所给文字 »
* * *

从上述各省看,乾隆年间户部所谓“漕粮系应征米石,而漕项则系随漕轻赍、席片银米等项”,已完整包含了漕项的两层含义,只不过稍嫌疏略而已。实际上,漕项的款目尽管各省名色及所占比重不尽一致,但赠贴、行月、轻赍、席木4类,或赠贴、行月、轻赍席木三大板块,为其基本构件,则是相同的。此外,还有修造漕船银等诸多名色归于漕项之下,其中有的来历不明、早已失去征收根据的款项却从明朝征到清初,又从清初征到清末,如浙江的“永福银”、“浅贡银”,(47)有的款目概念模糊,如江西的“脚耗”与“扒夫”,究竟是不同的两款还是一款而异名,主司其事者也难厘清,最后只好由皇帝出来裁断。(48)不过,除修造漕船占有较大比重,其他杂款多为十几两、数十两或数百两的小数,不影响对漕项构成总格局的判断。就漕项内轻赍、行月、席木而言,明朝已基本形成定制,只有漕赠到了清初才从“私贴”演化成“官贴”,即从相沿陋规变为正项漕赋。似乎可以说,整个清代承袭了明后期处于雏形状态的漕项构成格局而加以损益使之定型与完备化了。
为什么乾隆说“漕项轻赍等银亦系办漕必需”(49),为什么同治间户部强调“漕项一款……实为办运要需”(50)?通过以上对漕项构成及其用途的分析,也就不难理解了。数百万石漕白二粮由有漕8省长途挽运京师,举凡沿漕及抵通后剥浅、盘运、过江、过湖、过淮、过闸、过坝等,一切费用出于斯,通仓京仓以至州县的仓庾苫盖、铺垫、通风之需出于斯,修船造船的物料人工出于斯,卫弁运丁廪俸、口粮、盐菜、薪水、路费出于斯,安家月粮出于斯,丁力拮据需要帮贴接济皆出于斯,水手纤夫的工食亦出于斯,琐碎到一片席一根竹都要随漕征收,精细到解仓场及解部差官路费、鞘箍都要从漕项开销……还有哪项“办运要需”被忽略遗漏了呢?可以说,没有漕项,朝廷就无法享用到“天庾正供”和“天庾玉粒”。总之,凡属办理漕务过程中发生的一切费用几乎都要责之粮户,而且支用办运所需外,款款注明“余剩解部”,充实太仓,成为朝廷一笔不小的额外收入。特别要指出,这种制度设计完全出于一种意识明确的政策思想——“以漕办漕”。把这一思想概括得最明确的是同治十年(1871)得到皇帝允准的户部的议覆:“向来各省漕运章程,皆系以漕办漕,止有以赢余漕项报部候拨之案,从无以司库存款(地丁银等)提办漕务之案。”(51)

* * *

数据摘录 »
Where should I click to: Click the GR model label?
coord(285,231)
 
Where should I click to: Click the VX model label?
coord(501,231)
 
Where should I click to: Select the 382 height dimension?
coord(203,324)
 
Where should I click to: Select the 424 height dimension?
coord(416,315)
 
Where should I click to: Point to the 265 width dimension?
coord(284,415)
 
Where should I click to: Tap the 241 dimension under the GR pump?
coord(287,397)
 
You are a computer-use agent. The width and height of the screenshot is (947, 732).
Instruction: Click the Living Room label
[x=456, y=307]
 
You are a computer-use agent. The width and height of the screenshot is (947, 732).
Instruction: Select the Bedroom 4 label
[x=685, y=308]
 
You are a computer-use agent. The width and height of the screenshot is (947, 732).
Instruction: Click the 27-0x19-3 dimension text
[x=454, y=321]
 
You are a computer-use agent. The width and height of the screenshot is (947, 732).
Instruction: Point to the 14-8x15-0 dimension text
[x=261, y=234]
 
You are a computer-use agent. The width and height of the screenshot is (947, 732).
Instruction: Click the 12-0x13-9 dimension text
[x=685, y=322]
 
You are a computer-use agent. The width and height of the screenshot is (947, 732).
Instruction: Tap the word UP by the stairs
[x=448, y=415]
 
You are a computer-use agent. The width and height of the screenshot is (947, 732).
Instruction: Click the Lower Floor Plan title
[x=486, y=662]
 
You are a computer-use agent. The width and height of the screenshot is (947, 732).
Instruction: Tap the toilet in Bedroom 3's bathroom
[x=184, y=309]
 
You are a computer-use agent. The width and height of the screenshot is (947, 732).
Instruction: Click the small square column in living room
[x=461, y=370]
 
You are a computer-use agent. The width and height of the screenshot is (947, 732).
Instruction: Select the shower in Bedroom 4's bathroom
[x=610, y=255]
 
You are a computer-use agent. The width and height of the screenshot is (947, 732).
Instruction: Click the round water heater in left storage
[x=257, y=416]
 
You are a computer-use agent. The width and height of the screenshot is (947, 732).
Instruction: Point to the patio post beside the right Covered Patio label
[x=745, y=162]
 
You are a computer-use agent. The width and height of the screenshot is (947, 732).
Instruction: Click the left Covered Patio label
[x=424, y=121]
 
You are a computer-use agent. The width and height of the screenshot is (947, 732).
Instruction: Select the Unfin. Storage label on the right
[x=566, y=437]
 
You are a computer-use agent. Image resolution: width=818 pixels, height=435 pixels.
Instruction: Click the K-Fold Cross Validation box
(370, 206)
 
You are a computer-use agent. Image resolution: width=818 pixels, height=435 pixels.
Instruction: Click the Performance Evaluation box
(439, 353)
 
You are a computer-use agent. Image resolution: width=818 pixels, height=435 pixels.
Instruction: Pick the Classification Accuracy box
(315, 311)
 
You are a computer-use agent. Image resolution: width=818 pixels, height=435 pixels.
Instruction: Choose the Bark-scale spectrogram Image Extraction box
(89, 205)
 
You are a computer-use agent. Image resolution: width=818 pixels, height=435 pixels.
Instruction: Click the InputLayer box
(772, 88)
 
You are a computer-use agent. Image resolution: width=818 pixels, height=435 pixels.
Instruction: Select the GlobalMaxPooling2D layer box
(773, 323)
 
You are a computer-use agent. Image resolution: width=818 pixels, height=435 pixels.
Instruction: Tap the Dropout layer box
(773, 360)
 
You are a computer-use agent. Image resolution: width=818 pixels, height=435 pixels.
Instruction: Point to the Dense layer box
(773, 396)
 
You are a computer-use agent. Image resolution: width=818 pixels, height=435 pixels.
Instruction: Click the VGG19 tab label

* * *

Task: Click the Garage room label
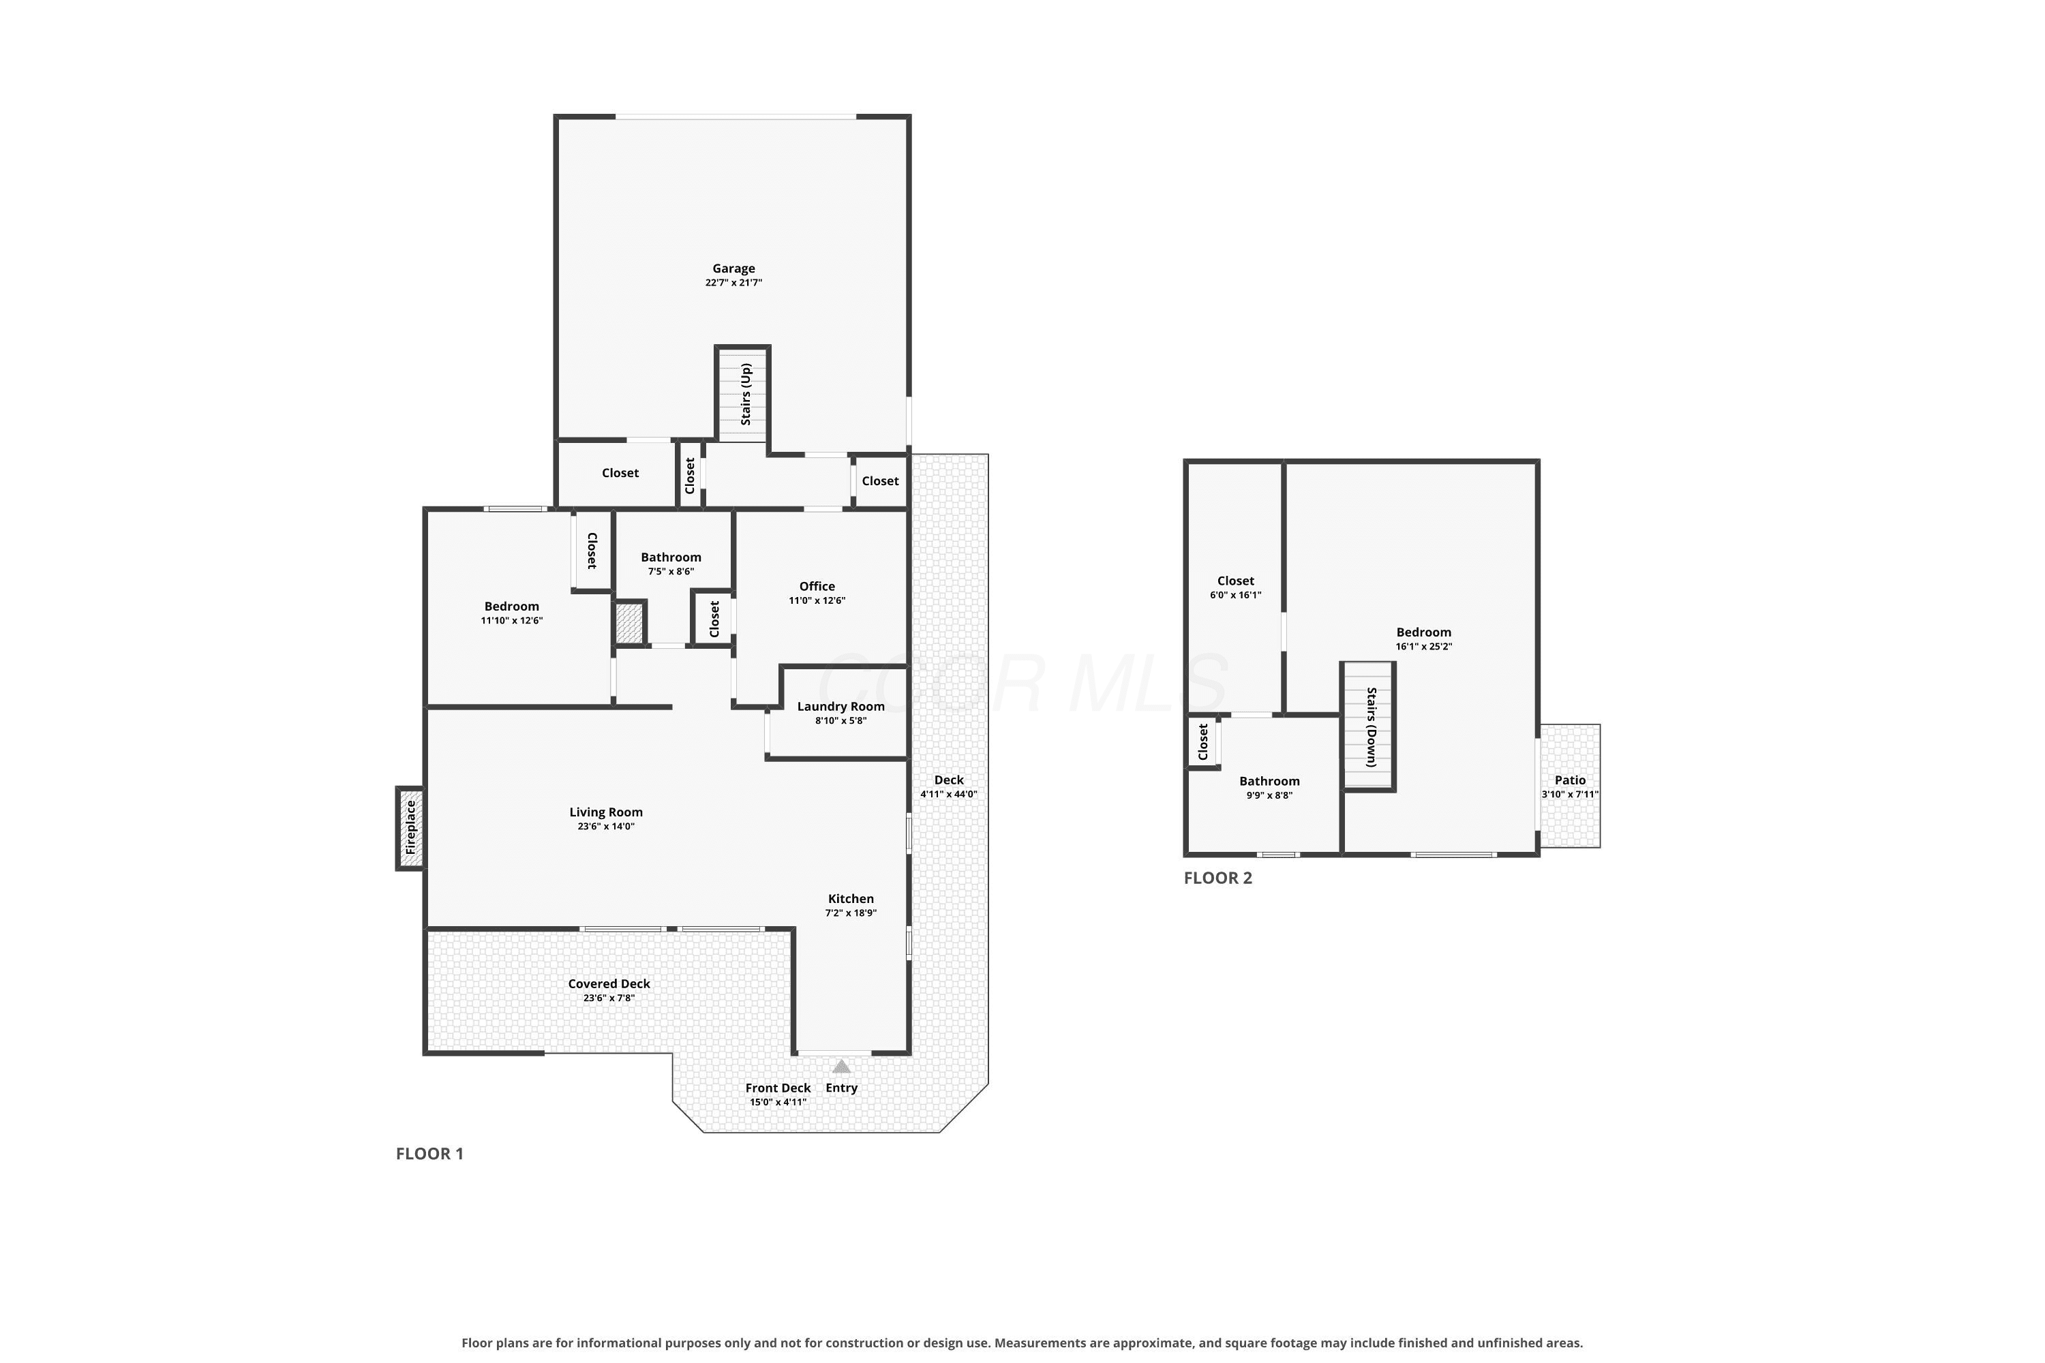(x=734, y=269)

* * *

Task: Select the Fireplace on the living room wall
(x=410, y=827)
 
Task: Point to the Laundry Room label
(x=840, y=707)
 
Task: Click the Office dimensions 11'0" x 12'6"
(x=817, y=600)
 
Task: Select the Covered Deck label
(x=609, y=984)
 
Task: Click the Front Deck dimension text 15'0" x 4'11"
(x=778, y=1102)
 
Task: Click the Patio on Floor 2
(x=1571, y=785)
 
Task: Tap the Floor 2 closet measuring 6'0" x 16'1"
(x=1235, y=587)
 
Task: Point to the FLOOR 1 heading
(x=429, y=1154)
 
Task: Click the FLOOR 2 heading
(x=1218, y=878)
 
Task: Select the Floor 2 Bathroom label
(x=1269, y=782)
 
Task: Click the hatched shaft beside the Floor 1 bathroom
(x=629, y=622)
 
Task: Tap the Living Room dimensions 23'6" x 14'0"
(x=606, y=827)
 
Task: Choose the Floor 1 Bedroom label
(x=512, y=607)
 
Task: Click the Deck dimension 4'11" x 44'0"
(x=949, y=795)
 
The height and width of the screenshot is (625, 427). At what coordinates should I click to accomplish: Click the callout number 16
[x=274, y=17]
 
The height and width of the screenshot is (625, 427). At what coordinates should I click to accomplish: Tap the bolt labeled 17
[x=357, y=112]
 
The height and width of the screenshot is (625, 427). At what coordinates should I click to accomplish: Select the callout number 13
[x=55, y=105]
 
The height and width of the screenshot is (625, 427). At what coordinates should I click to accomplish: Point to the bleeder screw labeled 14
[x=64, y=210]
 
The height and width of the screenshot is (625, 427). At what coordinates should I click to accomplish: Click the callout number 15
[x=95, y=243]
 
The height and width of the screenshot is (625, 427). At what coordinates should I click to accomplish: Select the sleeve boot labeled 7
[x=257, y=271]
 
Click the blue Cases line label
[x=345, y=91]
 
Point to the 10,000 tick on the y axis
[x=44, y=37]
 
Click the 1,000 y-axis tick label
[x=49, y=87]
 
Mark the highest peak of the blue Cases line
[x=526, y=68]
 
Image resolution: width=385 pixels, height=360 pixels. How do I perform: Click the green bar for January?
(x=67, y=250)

* * *

任务说明 »
- a) 用两句话概括上面讲漕项的文字。
- b) 从讲漕项的文字最后一句后面接着往下写。

逐题答案 »
- a) 漕项以赠贴、行月、轻赍、席木为基本构件，此外还有修造漕船银等名色，清代承袭明后期的雏形格局并使之定型与完备化。沿漕运输、仓储、修船造船、运丁口粮等几乎一切办运费用都出自漕项，用后余剩解部，这种制度出于“以漕办漕”的政策思想。

- b)
这样看来,所谓漕粮,清代实际分成三部分:额征的漕白正米;随漕征收以备运输过程和储存环节折耗的正耗;随漕征收的办漕经费漕项。正如殷兆镛所言:“向办河运,有耗米,有漕项。”(52)
三 漕项数额
漕项各构成部分的数额几乎都与漕粮正耗二米相关,易言之,额征正耗二米的数量大体决定了漕项原额。
清代岁漕京师,除漕粮正米400万石外,在部分省份还征收白粮和麦豆,正米又分为入京仓以供八旗三营兵食之用的正兑米330万石和入通州仓以供王公百官俸廪之用的改兑米70万石。正兑米每石加耗二斗五升至四斗不等,改兑米每石加耗一斗七升至四斗不等,名曰“正耗”,以为京通各仓储存及沿途运输折耗之用。其原额1456470石(53),约相当正米原额400万石的36.4%,正耗二米岁额合计约5456500石。乾隆《大清会典》将“正耗”列于“漕粮经费”第一款,以下才是轻赍、席木之类。(54)从办漕经费来讲,该《会典》如此编排,可谓深得其要领。但如上文所述,正耗并不在漕项构成之内,从清初承袭明代漕运旧制之始直到清末,正耗早就与正米同列“正赋”(55),以至后人讲“耗米编征,久归正米”(56)。把随漕征收的正耗视同正米以至就是正米,在清人认识中是一以贯之的;耗米实际上作为办漕部分经费固然不错,作为办漕经费的漕项却从不包含耗米,在清人认识中也是一以贯之的。
清初编纂的《会典》及《漕运全书》等只记录清初以迄雍正末年漕项银米款目部分的数额,(57)而雍乾之际陆续修竣的有漕各省的《通志》则分别记载了清初漕项的原额,特别是《江南通志》完整地保存了在清代漕运中举足轻重的江南省(苏松和江安两粮道所属)顺治初以及康熙二十二年(1683)漕项原额的完整数据。
综上,清初期漕项银原额约210万两—214万两,漕项米麦豆原额约57万石—58万石。
清中期有漕8省漕项的数据反映了清代漕运体制正常运行时期的状况,详见表2。
从表2可知,清中期(从雍正末到嘉庆初)有漕各省实征漕项银在180万两—200万两间,实征漕项米总在61万石—63万石上下,呈现出高度稳定的特点。(76)
道光、咸丰以后,局势动荡,漕运体制随之发生深刻变动,如清前中期那样完整系统的档案文献数据亦不可得,某些野史有关晚清漕项记载虽有参考价值但缺项较多(77)。下面依据同治、光绪年间相对完整的档案制成表3,可见清晚期漕项概数。
从表3可知,清晚期(同治到光绪末)有漕各省实征漕项银在170万两—190万两间,实征漕项米在51万石—53万石上下。(95)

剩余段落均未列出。